Numerical Results and Implications

The paper reports a robust performance for Eyeriss v2 in handling sparse and compact DNN models. Specifically, in a 65nm CMOS process, the design achieves substantial improvements. For sparse MobileNet, Eyeriss v2 demonstrates a throughput of 1470.6 inferences per second and energy efficiency of 2560.3 inferences per Joule, achieving 12.6× faster performance and 2.5× higher energy efficiency than the initial Eyeriss design running MobileNet.

These findings underscore Eyeriss v2's potential not only in enhancing the processing capabilities of current DNNs on resource-constrained devices but also suggest pathways for future advancements in energy-efficient deep learning models. The improved adaptability of the architecture also implies broader applicability across a spectrum of deep learning tasks beyond those dominated by dense layers.

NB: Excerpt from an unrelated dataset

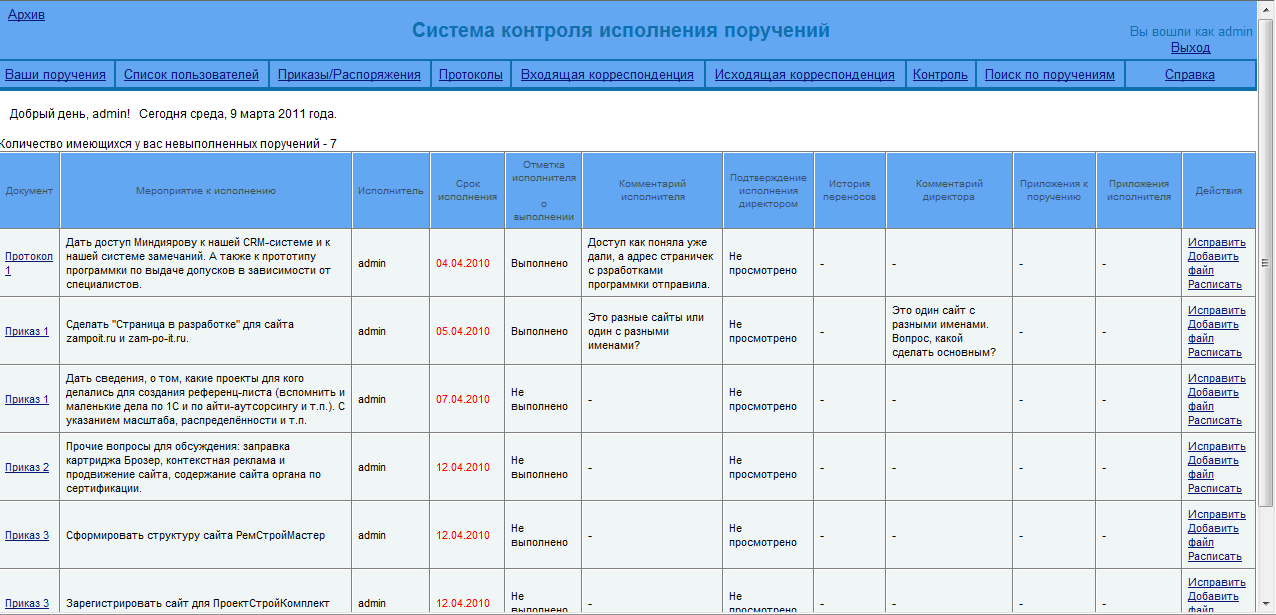
Task: Open Входящая корреспонденция
Action: click(607, 74)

Theoretical and Practical Implications

The paper provides essential insights into the co-evolution of DNN architectures and specialized accelerators. The strategies deployed—such as enhanced NoC designs and data compression handling within PEs—represent critical considerations for the next generation of neural processing units, aiming to sustain efficiency amidst increasingly complex neural constructs.

The structured approach to address the bottlenecks in existing systems showcases a balance between architectural flexibility and computational constraints, potentially steering future research endeavors toward even more integrative and efficiency-focused designs.

Future Prospects

Research in DNN accelerators, as exemplified by Eyeriss v2, will likely continue to explore new realms of architecture heterogeneity and adaptivity to further improve energy-to-performance ratios. Anticipated developments may include broader integration of adaptive bit-width processing, increased PE parallelism adaption, and deeper investigation into workload characterization to finetune accelerator configurations dynamically.

Overall, Eyeriss v2 is a solid step forward in realizing flexible and efficient DNN processing on mobile platforms, setting a strong precedent for continual innovation in the field of AI accelerators.